Compute CrossEntropyLoss per sentence in MLM task

ThomasGk · January 7, 2022, 1:11pm

Hello everyone. I am using a HuggingFace model, to which I pass a couple of sentences. Then I am getting the logits, and using PyTorch’s CrossEntropyLoss, to get the loss. The problem is as follows:

I want the loss of each sentence. If I have 3 sentences, each with 10 tokens, the logits have size [3, 10, V], where V is my vocab size. The labels have size [3, 10], basically the correct labels for each of the 10 tokens in each sentence.

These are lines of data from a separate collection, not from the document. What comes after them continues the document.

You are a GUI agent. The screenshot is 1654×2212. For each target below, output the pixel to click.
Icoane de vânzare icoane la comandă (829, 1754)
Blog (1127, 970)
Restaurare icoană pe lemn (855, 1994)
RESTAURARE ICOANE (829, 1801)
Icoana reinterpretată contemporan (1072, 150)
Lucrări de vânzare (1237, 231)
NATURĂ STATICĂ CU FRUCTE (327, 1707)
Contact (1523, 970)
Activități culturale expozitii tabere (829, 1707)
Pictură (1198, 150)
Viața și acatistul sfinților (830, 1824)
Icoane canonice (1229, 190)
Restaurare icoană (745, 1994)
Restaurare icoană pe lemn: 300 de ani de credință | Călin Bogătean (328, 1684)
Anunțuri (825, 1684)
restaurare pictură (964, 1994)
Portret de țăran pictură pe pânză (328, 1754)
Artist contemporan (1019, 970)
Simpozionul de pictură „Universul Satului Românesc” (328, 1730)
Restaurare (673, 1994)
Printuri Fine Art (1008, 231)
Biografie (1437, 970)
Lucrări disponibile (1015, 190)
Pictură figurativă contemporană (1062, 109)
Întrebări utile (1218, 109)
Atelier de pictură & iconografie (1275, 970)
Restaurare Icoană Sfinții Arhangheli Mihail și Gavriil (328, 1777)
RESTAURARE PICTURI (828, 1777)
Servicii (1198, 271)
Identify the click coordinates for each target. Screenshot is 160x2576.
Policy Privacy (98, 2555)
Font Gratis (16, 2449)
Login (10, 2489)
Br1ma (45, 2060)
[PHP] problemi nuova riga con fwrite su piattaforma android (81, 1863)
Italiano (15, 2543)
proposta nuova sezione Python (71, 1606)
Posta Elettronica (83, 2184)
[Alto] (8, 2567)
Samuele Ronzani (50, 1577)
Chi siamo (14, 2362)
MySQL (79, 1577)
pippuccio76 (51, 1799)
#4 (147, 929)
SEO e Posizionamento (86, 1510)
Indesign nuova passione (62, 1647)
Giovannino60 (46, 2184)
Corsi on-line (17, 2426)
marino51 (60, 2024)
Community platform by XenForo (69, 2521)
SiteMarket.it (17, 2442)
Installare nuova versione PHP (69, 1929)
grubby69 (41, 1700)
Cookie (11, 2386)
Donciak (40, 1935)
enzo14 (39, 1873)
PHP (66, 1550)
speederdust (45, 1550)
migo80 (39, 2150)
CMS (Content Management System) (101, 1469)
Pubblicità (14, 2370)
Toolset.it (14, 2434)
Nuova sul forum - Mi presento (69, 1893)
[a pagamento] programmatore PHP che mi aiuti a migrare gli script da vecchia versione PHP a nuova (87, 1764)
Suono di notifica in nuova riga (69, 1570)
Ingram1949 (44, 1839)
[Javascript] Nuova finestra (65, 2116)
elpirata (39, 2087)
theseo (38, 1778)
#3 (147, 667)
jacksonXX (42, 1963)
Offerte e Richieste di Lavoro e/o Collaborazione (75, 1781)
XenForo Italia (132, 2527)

How can I get the cross entropy of each sentence then? If I do reduction='mean', I am going to get the overall mean loss (1 number). If I use reduction='none', then I get one number for each token, so basically the loss of each single token. The code I am using is

loss_fct = nn.CrossEntropyLoss(reduction=‘mean’) # or ‘none’
masked_lm_loss = loss_fct(outputs.logits.cpu().detach().view(-1, V), target_ids.view(-1))

Perhaps I need to define the views differently in the second line?
Thanks in advance.

mMagmer · January 9, 2022, 3:02pm

hi

you can use or form,

loss_fct = nn.CrossEntropyLoss(reduction=‘none’)
masked_lm_loss = loss_fct(torch.transpose(outputs.logits.cpu().detach(), 1, 2), target_ids)

and then mean over last dim

masked_lm_loss.mean(-1)

you should have 3 positive losses, one for each sentence.

ThomasGk · January 10, 2022, 10:20am

Thanks. Can you please explain the idea behind this? Why does swapping the 1st and 2nd dimension get us what we want? We end up with the logits having shape [3, V, 10].

mMagmer · January 10, 2022, 11:28am

you have to optional shape for CrossEntropyLoss input and target.
commonly use form is to have NxC logit and N “int” vector as target.
other optoin is to have NxCx··· as logit (sum over second dim is equal to 1) and have tensor Nx··· as target.

ThomasGk · January 11, 2022, 10:25pm

Alright, I see, thank you!